Dataset records
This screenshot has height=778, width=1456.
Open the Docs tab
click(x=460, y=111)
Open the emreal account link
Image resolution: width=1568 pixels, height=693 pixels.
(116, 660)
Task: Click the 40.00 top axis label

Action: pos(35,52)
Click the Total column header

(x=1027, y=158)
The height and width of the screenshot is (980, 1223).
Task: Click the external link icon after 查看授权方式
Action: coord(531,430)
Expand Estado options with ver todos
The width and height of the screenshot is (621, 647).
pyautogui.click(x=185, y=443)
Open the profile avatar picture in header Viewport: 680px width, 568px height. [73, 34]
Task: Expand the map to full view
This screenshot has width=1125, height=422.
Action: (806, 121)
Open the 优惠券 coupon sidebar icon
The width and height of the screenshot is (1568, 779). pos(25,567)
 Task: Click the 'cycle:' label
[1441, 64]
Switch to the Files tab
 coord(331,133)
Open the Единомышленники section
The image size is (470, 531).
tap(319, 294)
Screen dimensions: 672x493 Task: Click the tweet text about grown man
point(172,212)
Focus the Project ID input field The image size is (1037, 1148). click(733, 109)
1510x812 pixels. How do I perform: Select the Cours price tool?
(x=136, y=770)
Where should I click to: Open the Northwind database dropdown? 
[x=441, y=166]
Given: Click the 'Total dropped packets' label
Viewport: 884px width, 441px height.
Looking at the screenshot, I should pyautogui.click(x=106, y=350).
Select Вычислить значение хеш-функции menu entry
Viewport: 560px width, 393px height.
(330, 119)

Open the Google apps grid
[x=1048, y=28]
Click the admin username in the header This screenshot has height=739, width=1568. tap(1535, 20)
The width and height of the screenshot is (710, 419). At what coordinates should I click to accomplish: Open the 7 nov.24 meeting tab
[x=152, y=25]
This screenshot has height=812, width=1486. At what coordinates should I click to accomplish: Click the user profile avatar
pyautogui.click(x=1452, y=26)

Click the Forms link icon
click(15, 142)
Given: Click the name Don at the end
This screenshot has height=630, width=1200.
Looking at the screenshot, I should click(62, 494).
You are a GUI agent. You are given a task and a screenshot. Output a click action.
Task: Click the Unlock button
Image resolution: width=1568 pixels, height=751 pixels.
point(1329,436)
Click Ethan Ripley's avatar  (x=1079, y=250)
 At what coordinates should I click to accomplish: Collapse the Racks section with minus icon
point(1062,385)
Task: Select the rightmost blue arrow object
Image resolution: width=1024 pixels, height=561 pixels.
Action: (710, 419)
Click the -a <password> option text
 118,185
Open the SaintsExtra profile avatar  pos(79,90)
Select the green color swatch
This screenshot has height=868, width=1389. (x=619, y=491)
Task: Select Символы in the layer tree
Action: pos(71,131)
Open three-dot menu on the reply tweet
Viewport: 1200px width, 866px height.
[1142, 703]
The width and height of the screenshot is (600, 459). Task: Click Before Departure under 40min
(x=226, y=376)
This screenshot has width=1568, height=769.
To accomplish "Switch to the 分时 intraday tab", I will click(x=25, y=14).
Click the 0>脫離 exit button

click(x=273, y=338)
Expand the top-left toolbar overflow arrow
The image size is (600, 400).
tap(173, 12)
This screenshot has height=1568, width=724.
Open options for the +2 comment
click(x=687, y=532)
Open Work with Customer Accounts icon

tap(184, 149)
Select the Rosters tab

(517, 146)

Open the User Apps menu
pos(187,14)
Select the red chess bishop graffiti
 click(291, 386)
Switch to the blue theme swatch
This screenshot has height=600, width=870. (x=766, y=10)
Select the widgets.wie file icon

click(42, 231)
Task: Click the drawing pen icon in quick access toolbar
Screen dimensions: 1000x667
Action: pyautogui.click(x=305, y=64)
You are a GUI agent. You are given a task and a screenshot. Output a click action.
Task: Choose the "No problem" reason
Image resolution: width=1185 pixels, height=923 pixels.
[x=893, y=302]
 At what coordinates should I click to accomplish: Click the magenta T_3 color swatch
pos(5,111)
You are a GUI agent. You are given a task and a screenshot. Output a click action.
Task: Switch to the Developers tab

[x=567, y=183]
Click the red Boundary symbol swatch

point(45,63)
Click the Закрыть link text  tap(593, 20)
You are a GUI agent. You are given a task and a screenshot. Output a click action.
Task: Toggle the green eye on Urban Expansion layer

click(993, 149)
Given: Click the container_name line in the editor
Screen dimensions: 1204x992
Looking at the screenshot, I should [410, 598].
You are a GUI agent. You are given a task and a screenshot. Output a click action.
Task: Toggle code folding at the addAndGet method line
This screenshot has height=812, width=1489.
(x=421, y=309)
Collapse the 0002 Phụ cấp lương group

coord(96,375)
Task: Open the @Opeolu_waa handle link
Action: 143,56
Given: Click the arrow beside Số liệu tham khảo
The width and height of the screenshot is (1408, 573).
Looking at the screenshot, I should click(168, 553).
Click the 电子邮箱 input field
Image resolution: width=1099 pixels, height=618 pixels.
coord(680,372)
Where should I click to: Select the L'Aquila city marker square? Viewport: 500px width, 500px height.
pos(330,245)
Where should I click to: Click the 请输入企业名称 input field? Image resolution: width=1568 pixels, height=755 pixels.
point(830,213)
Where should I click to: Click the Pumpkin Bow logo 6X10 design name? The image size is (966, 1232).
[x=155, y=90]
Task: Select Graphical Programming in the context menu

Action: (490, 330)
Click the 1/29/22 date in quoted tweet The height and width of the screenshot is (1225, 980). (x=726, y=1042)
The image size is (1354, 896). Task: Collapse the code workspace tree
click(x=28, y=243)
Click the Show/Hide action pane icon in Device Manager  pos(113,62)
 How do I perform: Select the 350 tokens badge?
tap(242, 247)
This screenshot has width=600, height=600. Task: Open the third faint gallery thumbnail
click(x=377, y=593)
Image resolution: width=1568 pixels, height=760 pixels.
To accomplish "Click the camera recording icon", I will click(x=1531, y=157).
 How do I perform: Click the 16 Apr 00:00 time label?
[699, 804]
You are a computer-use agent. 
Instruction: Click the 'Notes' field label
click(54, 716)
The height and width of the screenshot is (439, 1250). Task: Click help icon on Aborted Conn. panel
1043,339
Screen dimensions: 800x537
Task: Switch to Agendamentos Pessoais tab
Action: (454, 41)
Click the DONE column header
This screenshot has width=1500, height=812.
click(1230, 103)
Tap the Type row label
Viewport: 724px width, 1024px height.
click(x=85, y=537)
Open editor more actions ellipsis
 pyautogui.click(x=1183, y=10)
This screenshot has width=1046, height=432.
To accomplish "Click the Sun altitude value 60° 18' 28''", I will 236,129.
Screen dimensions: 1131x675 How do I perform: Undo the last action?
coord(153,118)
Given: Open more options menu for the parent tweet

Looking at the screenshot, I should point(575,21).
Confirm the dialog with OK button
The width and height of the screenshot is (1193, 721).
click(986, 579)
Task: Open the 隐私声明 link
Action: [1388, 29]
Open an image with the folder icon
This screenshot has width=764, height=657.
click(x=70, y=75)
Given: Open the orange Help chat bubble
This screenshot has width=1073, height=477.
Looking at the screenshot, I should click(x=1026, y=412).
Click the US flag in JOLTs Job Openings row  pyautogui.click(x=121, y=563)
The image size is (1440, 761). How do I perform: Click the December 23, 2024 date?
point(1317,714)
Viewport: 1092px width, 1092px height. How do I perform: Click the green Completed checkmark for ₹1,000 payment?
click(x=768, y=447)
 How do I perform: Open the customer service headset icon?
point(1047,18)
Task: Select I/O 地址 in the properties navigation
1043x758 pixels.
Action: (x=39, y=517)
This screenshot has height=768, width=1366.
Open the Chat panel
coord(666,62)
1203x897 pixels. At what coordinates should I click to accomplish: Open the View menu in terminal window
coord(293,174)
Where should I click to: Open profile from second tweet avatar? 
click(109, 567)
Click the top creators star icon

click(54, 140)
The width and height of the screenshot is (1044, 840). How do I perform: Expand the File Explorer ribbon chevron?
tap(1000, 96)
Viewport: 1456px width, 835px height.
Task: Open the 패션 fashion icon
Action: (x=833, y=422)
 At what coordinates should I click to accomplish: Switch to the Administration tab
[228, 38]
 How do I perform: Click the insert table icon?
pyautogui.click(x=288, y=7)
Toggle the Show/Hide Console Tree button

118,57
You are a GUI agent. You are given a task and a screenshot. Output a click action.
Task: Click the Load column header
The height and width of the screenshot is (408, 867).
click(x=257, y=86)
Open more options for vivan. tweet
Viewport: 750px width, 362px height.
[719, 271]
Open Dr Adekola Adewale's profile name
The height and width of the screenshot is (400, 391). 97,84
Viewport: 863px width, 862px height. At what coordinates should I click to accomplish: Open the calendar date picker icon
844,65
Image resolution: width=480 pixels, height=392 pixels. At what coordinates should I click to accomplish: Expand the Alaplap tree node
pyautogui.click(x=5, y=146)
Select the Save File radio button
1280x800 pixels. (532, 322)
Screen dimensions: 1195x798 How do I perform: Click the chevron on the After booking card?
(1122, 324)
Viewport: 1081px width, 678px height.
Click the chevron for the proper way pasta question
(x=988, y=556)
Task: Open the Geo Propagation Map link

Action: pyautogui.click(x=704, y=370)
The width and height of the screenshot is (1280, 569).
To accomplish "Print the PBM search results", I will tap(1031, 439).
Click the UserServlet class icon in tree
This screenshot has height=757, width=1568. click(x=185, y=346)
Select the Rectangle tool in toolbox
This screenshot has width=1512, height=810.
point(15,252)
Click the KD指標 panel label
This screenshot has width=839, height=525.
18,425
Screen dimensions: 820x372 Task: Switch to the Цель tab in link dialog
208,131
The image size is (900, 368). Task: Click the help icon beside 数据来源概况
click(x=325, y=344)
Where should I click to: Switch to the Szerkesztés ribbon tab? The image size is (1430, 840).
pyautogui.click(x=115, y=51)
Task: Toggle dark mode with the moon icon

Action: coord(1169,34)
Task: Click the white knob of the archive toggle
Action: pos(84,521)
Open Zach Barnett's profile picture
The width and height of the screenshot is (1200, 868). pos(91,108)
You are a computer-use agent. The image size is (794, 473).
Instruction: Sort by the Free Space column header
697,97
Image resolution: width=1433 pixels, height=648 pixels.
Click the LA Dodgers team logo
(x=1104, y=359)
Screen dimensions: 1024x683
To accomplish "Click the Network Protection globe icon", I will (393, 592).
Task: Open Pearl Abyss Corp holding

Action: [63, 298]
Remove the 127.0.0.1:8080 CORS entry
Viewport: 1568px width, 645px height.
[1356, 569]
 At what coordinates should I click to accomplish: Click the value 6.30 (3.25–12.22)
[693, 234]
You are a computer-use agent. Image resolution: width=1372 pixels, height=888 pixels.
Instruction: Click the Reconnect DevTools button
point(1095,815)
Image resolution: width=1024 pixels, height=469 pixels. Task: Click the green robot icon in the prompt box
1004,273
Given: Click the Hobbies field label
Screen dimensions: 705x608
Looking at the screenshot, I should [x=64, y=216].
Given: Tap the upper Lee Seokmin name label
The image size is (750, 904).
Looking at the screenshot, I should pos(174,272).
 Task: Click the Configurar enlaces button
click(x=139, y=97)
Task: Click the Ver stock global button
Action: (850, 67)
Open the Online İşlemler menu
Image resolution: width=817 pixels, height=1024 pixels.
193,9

Direction :: Please reproduce the lines above, from the line containing "Click the US flag" up to and including the line containing "point(1317,714)".

Response below ::
Click the US flag in JOLTs Job Openings row  pyautogui.click(x=121, y=563)
The image size is (1440, 761). How do I perform: Click the December 23, 2024 date?
point(1317,714)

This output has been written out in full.